▶ Required work
**a.** In the text on Euphoria substrings below, why does the writer consider adding a length guard before a slice comparison a bad fix?
**b.** Pick up the text on extracting substrings in Euphoria at the point where it stops, and carry its numbered list forward.

Is there really a need to make the attack so personal?

Euphoria is sequence based. On first contact with Euphoria, giddy with power
once you grasp the power of the sequence, it appears that using slices to
get
substrings is the way to do things.

Euphoria doesn't offer any function for extracting substrings, so it
reinforces that notion. So the hapless newbie is led down the garden path,
writing stuff like:

   if s[1..2] = "/*"

which initially works fine, and then one day appears to blow up for no
reason.

Now, I know the 'proper' way to deal with this is to add a guard to the
statement:

   if length(s) >= 2 and s[1..2] = "/*" then

but this is bad, because you've decoupled the size test from the actual
string. So if the string is changed later (and it will be) but the guard
accidentally left alone:

   if length(s) >= 2 and s[1..3] = "-- " then

the result is unsafe code. And it'll pass tests just fine, until one day it
mysteriously crashes again.

Now, you could try writing:

   if match( s, "/* " ) = 1 then

which is inefficient for large strings, but it's safe. The problem is, it
only works or finding the *first* occurance of the string. So these two are
*not* the same tests:

   if match( s, "--" ) = 10
   if length(s) >= 11 and s[10..11] = "--" then

To reiterate:

0. The goal is to write safe string handling code.

▶ Supplied information
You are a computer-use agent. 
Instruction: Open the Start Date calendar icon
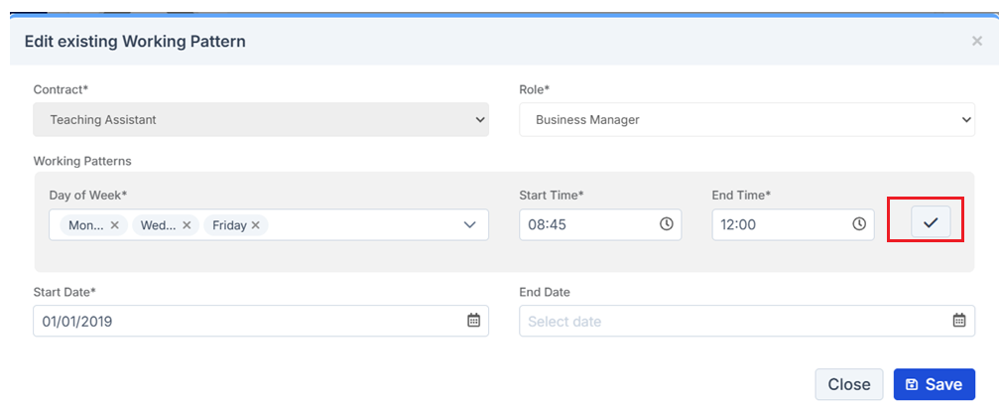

▶ Answers for this exercise
**a.** The guard separates the size test from the string it protects. If the string is later changed but the guard is left as it was, the code becomes unsafe. It will still pass tests until it crashes one day.

**b.**
1. Slices (by themselves) are unsafe when working with strings.
2. Guarded slices are unsafe because the guard isn't coupled to the string.
3. Euphoria doesn't provide any built-in routines for creating substrings.

I think that extracting substrings is common enough operation - and one that
traps newbies and me far too often - that it deserves a builtin function:

   s1 = substring( s2, n1, n2 )

which would behave the same as s2[n1,n2], except pad the string if n1 or n2
>
length(s2).

I'll grant that something like this would be more efficient for tests:

   n1 = contains_substring( s1, n1, n2, s2 )

but I think the addition of the first would go a long ways toward making
safer Euphoria code.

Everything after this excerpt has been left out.